Mendez predicted that within five to 10 years, about half of all patient-doctor interactions will be through virtual care.
“This has huge implications for societies like us in Saskatchewan, with a huge territorial expansion and a relatively small population dispersed in a lot of rural areas,” he says. “Virtual care is now considered a true revolution in health care delivery, and it’s here to stay.”
Mendez likened the rise of virtual care to the advent of the GPS — now that the technology exists, nobody would want to go back to using a paper map. In the same way, Mendez says virtual care has transformed the idea of medical appointments always being conducted “face to face.”
Remote care can’t replace health care infrastructure
There are drawbacks to virtual care — the most significant of which is the telecommunications infrastructure to connect to remote communities, and the ability of specialists to see emergencies in real time.
Mendez says once Saskatchewan makes a provincewide upgrade to a 5G network, that will help tremendously. And even as technology continues to evolve, specialists have the ability to “triage” emergencies even if they are somewhat limited in how they can treat them.
“It’s going to be one of the solutions. It’s not going to be a panacea for absolutely everything,” he says. “What we want is, we want to be able to have the appropriate physicians … assess a patient in a timely fashion.”
Strykowski is less optimistic about the role of virtual care in replacing the need for medical professionals in rural communities. While she admits that Telehealth is “excellent” for remote care, she also points to the same obstacles of emergency care and technological access, especially for seniors.
With a small number of health care practitioners in the area and an ER with limited hours, Strykowski says it is “embarrassing” that the province can’t do more to increase health care access in rural areas. It doesn’t seem right that the best solution to feel her family has equal access to health care would be to leave Preeceville, she says.

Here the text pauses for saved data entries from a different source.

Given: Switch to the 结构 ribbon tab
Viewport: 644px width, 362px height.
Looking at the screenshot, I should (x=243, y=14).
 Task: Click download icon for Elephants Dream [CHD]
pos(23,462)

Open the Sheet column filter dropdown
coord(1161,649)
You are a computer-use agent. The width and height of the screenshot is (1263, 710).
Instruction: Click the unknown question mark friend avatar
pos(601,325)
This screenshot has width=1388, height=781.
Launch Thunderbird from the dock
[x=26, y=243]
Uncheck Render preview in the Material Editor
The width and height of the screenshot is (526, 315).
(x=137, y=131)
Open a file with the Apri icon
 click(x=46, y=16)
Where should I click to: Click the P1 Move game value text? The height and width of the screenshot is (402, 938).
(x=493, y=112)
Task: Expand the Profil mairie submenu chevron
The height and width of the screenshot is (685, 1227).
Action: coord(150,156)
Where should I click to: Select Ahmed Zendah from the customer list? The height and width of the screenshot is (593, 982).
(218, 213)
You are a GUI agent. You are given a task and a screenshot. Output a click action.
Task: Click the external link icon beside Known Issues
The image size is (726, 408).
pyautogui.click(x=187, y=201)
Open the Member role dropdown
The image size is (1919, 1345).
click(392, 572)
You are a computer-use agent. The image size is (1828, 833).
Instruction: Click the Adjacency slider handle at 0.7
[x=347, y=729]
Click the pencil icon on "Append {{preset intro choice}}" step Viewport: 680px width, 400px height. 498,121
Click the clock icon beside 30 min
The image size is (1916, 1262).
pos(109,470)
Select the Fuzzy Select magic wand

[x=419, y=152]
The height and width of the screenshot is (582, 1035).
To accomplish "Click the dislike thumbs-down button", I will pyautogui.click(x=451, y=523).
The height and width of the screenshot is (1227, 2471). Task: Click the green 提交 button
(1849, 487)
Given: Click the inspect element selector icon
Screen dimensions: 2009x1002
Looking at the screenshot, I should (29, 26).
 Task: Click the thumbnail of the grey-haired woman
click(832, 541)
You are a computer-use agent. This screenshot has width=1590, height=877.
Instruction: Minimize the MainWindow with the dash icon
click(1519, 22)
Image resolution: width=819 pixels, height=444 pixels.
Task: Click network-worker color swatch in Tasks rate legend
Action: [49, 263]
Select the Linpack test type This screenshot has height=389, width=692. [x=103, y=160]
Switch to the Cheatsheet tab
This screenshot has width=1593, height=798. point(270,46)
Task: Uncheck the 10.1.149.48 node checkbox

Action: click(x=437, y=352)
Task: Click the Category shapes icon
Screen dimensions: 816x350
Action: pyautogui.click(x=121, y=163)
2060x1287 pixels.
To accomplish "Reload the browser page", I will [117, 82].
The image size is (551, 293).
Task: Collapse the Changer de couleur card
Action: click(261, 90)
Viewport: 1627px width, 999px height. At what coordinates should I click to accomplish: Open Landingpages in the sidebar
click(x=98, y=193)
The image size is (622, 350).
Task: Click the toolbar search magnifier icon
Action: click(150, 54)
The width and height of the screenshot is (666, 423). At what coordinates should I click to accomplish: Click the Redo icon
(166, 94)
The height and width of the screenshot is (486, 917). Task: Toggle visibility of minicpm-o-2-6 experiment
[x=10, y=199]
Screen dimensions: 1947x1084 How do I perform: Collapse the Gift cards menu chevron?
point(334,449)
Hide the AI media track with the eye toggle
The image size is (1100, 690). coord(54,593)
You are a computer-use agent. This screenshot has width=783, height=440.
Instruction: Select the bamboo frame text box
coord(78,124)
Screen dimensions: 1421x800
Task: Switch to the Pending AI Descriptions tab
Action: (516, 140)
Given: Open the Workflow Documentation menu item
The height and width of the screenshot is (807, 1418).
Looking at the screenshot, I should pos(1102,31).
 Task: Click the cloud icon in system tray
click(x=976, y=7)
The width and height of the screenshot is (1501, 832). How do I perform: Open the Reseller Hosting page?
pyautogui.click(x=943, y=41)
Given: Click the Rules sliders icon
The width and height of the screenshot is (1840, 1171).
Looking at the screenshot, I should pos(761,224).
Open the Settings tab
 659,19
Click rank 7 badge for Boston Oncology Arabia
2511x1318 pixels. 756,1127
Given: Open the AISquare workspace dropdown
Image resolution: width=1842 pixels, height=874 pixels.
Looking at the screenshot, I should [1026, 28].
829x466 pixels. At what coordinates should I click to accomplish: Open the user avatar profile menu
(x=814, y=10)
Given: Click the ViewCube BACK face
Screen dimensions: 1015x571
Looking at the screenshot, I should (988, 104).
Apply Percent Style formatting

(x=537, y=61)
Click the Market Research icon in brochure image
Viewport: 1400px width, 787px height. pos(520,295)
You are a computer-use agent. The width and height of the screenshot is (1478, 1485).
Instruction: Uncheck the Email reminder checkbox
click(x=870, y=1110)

“This is a thriving province. Everyone should have access to timely health care, regardless of where they live.”
Like it or not, this is the direction rural health care is heading. Now that Saskatchewan has made a concerted push down the path of technology as a solution, it can’t be undone.
And it doesn’t seem anyone wants to go back to how health care was delivered before, at least not entirely.
“Our patients would not allow it,” Mendez says. “The expectations have changed … once you have something, you can’t go back.”